Сперва Нор честно пытался вспомнить что-либо новое, потом лишь с тупой заученностью повторял вчерашнее (или позавчерашнее, или позапозавчерашнее – как угодно). Допросчики не досадовали, не возмущались однообразием – они прилежно записывали, уходили и назавтра появлялись опять.
Нор начал мстить. Тем же монотонным, унылым голосом он стал вплетать в свой рассказ всевозможные предположения о месте и причинах появления на свет своих мучителей. Оскорбления эти от раза к разу делались все злее и гаже, но с лиц допросчиков ни на миг не пропадало выражение озабоченной деловитости. Они записывали. Каждое слово. Изо дня в день.
Так что парню следовало бы считать невесть куда везущих его латных грубиянов не обидчиками, а спасителями. Вряд ли Норов и без того измученный рассудок сумел бы выдержать еще несколько дней изощренной пытки нелепыми допросами.
* * *
Его привезли в столицу. Это стало ясно, когда фургон нырнул в густую тень, застоявшуюся между стен многоэтажных домов, и под колесами дробно загрохотал булыжник извилистых улочек Арсдилона. А ноздри почуяли знакомый с детства, ни с чем не сравнимый запах, в котором невероятно и пряно смешались соленая влага морского ветра, жирный чад коптилен, сладковатая гниль стоячей портовой воды, смоляная горечь и одни Всемогущие знают, что еще. Да если бы судьба вздумала оставить Нору изо всех чувств одно обоняние, он и тогда ни с чем не сумел бы спутать воздух родного города. Парню случалось бывать в Карре, иногда – в Лазурном Заливе, и всякий раз он поражался: вроде бы такие же порты, как Арсдилон, но – не то, совершенно не то.

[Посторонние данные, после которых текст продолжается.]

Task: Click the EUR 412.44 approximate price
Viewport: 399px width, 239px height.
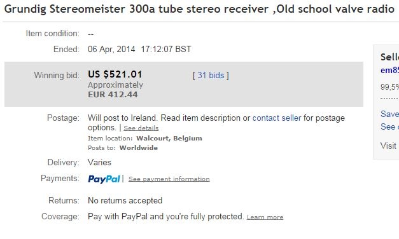Action: click(113, 95)
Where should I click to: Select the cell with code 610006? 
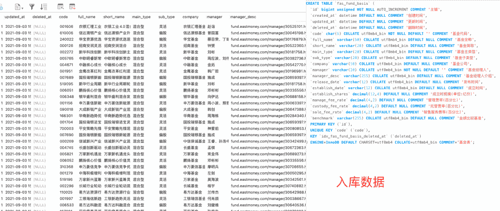(x=66, y=33)
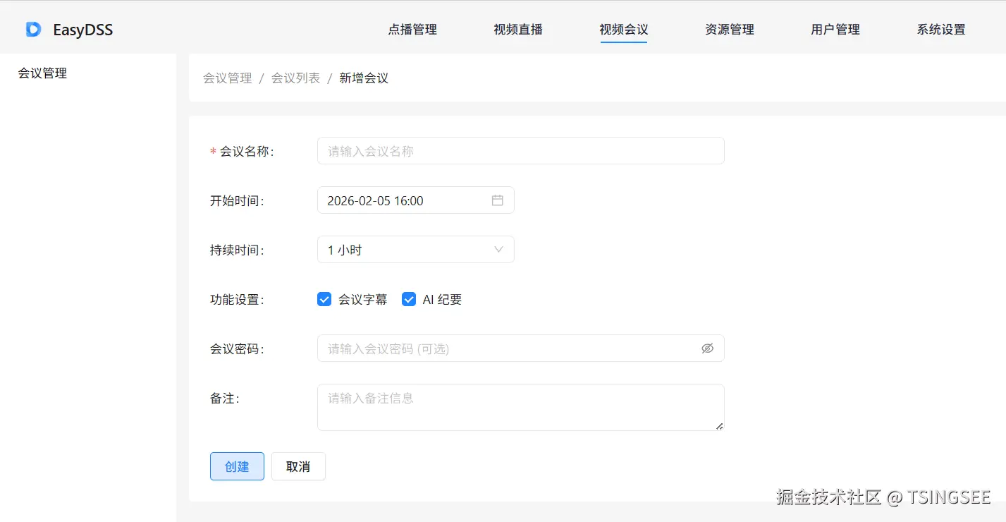Switch to the 视频直播 tab
The image size is (1006, 522).
518,30
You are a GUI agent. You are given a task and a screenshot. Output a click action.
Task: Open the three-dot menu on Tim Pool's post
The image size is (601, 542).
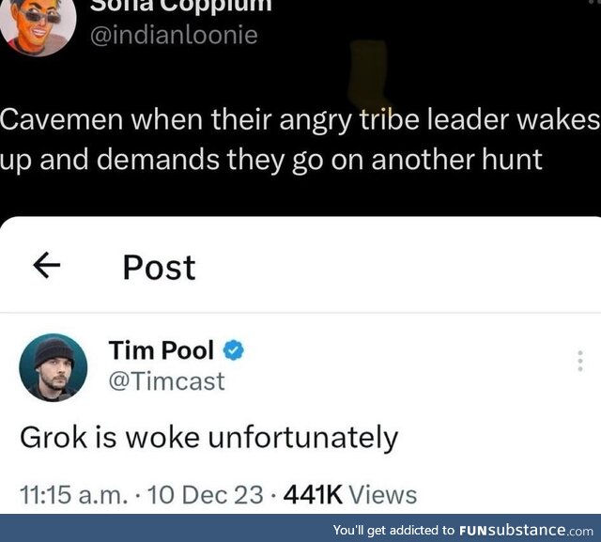tap(580, 361)
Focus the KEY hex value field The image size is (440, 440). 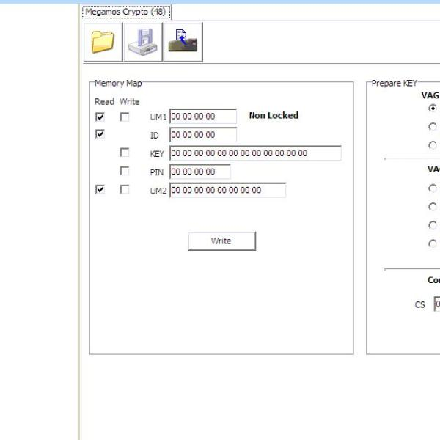point(255,153)
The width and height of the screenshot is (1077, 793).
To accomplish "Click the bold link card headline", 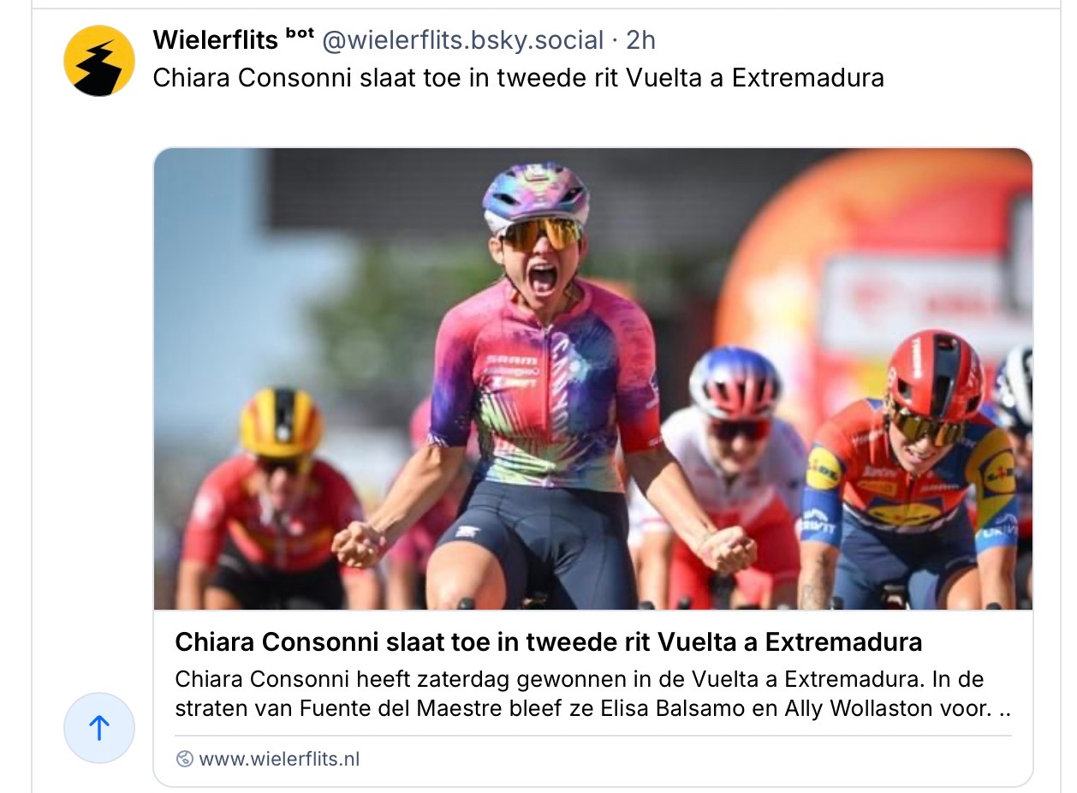I will (x=549, y=642).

Нор заволновался, завертелся на тряских скрипучих досках, но много ли разглядишь через прорехи да щели, лежа на спине в несущейся с негородской скоростью крытой повозке? А тут еще единственный широкий просвет плотно заслонен спинами рассевшейся возле заднего борта охраны… Уже в самом конце удалось заметить, как мелькнула мимо толстенная створка распахнутых ворот, после чего за фургонной холстиной вроде бы посветлело. Потом отчаянно завопил возница, пытаясь сдержать остервенившихся от безостановочной скачки коней, и один из охранников полез через Нора к передку – помогать. Правда, судя по доносящемуся снаружи галдежу, там уже отыскалось немало более проворных и рьяных помощников.